A Quantification Method for Comparing Low-Contrast Edge Definition on Clinical Head CT
Abstract
Purpose
To propose a clinically relevant, quantitative comparison of low-contrast edge definition on routine CT Head examinations.
Methods
Routine head CT exams were collected from an investigational photon-counting CT and an energy-integrating CT. The exams were processed with baseline reconstruction settings typically used in clinical practice. Three radiologists were tasked to create six ROIs over specific boundaries between anatomies in the Alberta Stroke Program Early CT Score over each scan volume. A Python-based tool was developed to facilitate ROI drawing by using a paintbrush-like ROI drawer. The measurement, termed “Blur Area”, was defined as the number of pixels within the ROI with a value within the 25th and 75th percentile range. This metric was calculated on the baseline reconstruction and additional reconstructions to compare the effect of different parameters on the low-contrast edges defined by the ROIs.
Results
ROIs were collected and the blur area was computed for the baseline image and three different reconstruction algorithms. We saw an overall decrease in the blur area across all reconstructions in comparison to the baseline.

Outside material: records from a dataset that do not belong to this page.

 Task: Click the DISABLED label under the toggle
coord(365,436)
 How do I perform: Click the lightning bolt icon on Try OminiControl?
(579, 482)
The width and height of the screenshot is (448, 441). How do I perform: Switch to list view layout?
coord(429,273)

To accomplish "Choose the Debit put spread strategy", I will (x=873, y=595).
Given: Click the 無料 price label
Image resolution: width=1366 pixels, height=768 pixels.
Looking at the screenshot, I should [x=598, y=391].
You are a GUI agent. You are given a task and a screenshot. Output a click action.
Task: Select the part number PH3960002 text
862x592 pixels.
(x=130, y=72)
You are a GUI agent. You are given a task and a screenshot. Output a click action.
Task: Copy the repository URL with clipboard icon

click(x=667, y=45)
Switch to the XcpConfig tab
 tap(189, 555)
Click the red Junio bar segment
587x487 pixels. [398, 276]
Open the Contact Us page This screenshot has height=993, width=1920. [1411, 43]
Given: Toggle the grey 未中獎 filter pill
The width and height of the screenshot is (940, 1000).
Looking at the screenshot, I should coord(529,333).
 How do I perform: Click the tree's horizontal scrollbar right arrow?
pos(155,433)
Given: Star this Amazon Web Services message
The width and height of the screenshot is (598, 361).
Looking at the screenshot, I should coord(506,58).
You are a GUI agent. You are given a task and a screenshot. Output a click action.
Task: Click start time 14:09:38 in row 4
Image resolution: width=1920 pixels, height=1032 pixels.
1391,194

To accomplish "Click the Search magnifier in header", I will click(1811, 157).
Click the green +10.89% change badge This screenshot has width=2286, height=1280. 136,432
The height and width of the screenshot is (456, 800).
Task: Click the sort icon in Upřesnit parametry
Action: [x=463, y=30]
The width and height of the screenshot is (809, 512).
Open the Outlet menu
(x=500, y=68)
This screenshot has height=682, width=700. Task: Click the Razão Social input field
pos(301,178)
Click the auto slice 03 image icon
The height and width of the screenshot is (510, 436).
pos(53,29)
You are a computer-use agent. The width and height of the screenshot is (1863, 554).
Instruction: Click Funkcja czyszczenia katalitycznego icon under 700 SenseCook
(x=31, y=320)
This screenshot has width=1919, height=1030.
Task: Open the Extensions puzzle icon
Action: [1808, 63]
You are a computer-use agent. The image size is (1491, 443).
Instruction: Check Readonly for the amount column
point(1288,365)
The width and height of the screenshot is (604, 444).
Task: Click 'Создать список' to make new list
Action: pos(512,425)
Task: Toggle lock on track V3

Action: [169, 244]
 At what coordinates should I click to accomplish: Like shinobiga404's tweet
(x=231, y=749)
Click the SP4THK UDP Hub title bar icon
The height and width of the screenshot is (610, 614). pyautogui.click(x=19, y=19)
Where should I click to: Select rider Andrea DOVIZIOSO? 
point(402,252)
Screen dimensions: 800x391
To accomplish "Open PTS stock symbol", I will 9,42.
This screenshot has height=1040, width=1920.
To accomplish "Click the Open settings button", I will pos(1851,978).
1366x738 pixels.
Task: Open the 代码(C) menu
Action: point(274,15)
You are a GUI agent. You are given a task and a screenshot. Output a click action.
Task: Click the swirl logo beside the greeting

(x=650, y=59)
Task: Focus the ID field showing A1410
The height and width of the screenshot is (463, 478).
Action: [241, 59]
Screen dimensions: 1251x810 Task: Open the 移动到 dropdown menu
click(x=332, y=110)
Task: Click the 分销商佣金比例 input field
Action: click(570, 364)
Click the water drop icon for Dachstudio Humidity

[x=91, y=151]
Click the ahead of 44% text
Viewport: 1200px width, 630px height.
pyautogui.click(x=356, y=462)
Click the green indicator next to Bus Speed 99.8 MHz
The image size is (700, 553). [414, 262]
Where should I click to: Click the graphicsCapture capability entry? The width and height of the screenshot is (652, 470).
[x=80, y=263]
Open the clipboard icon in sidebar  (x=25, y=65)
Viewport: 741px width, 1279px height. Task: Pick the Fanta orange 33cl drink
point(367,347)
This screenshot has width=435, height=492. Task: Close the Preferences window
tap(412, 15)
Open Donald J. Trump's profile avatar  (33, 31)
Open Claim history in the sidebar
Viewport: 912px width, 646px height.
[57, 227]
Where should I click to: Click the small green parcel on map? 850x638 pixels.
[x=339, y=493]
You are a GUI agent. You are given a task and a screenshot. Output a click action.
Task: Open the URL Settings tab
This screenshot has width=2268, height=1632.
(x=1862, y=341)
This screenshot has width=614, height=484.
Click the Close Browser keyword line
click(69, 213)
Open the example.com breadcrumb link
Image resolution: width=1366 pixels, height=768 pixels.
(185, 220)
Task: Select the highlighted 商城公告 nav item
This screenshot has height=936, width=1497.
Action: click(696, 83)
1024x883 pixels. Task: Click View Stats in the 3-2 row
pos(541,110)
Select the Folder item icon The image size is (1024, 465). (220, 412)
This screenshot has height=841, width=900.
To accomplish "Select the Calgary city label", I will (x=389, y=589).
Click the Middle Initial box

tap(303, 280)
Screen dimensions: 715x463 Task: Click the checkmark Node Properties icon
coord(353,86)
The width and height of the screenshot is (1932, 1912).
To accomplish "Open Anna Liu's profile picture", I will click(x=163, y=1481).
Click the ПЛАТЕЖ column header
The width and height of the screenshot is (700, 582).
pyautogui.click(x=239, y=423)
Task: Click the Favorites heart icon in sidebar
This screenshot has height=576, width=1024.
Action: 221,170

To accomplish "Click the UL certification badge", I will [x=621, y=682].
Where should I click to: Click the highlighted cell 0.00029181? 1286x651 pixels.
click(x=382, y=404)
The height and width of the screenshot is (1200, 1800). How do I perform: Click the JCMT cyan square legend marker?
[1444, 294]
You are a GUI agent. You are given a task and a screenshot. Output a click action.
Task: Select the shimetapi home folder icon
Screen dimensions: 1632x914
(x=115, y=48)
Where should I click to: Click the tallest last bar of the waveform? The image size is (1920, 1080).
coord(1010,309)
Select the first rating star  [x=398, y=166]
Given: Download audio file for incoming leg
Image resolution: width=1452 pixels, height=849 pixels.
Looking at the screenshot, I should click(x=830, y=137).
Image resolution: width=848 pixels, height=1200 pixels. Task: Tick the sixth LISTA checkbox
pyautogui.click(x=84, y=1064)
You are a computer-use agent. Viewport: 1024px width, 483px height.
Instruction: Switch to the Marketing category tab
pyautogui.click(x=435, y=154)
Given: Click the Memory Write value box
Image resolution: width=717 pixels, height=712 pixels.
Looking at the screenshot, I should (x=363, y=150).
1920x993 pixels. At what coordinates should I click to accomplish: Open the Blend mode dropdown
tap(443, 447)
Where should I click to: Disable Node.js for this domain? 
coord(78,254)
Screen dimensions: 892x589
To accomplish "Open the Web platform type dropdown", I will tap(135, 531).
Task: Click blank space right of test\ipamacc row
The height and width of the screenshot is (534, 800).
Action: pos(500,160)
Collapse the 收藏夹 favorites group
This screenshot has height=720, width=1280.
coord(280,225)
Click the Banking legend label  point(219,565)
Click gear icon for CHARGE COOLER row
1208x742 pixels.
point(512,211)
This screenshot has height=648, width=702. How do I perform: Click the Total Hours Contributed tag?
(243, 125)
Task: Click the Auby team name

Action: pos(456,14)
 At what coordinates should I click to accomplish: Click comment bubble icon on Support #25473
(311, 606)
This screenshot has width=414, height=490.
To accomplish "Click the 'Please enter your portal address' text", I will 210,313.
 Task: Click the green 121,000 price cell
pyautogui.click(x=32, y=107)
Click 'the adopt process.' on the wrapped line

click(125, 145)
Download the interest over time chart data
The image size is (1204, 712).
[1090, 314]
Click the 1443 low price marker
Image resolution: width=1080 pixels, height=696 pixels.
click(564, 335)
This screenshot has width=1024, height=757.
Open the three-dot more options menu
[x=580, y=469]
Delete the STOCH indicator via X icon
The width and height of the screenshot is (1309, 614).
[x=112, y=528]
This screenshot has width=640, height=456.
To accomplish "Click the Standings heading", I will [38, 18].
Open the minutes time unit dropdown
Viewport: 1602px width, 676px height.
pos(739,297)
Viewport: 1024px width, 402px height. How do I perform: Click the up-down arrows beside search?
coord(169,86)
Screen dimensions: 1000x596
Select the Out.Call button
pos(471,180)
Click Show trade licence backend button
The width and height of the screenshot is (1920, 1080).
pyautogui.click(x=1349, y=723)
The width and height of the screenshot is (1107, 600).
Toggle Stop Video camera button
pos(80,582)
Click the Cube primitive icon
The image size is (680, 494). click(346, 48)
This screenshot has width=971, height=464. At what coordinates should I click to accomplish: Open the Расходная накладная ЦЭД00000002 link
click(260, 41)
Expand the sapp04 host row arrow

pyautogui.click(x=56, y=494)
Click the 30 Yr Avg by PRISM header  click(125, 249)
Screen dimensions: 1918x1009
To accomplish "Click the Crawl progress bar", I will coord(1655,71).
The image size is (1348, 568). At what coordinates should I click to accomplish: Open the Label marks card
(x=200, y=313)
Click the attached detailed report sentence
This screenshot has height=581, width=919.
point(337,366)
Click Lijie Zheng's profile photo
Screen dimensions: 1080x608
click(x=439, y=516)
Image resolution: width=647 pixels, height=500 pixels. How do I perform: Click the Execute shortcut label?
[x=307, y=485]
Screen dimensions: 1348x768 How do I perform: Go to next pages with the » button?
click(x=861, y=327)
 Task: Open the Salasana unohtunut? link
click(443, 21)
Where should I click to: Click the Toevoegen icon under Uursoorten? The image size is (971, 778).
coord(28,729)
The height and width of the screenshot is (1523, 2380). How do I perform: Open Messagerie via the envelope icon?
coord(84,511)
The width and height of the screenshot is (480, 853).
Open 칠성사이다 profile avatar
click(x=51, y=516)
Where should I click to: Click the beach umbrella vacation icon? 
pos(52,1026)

Blur area percentage change showed high variance at small ROI sizes, stabilizing at larger ROI sizes indicating that ROI maximization and sampling should be maximized for better precision of the measurement.
Conclusion
This work demonstrates a method for quantifying the impact of algorithms on the image quality of clinical images to serve their clinical task. In the framework presented, a radiologist manually asserted the areas analyzed in their clinical assessment to establish the most clinically relevant areas of the image. This method is more relevant than phantom measurements as it operates on clinical images which are inherently subject to the relevant conditions that may affect low-contrast edge measurements such as noise and contrast.